## Required work
Please return the lines of the data below, word for word, from the first line through the line containing "Given: Click the integrated form icon".

## Dataset content
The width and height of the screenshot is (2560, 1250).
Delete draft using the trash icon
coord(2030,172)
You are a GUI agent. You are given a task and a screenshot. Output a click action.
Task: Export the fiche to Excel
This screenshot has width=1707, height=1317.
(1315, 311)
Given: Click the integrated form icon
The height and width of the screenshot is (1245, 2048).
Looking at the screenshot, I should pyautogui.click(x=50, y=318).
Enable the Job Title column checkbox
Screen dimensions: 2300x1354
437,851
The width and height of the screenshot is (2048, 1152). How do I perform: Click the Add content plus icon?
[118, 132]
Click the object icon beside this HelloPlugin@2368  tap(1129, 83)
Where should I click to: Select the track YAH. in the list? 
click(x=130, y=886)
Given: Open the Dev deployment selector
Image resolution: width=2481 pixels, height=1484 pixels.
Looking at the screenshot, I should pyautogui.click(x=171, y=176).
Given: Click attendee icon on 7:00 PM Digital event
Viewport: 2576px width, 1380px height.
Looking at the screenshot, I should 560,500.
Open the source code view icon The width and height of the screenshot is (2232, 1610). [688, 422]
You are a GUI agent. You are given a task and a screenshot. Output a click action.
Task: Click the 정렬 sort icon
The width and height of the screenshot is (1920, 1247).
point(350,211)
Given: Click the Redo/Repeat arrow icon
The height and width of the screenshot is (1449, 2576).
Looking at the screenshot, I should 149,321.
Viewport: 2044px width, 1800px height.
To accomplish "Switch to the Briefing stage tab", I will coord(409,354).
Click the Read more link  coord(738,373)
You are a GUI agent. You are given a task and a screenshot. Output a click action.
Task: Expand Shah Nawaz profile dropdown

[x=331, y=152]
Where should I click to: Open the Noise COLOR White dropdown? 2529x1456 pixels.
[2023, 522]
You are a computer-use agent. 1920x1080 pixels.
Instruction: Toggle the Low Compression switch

## Task answer
The width and height of the screenshot is (2560, 1250).
Delete draft using the trash icon
coord(2030,172)
You are a GUI agent. You are given a task and a screenshot. Output a click action.
Task: Export the fiche to Excel
This screenshot has width=1707, height=1317.
(1315, 311)
Given: Click the integrated form icon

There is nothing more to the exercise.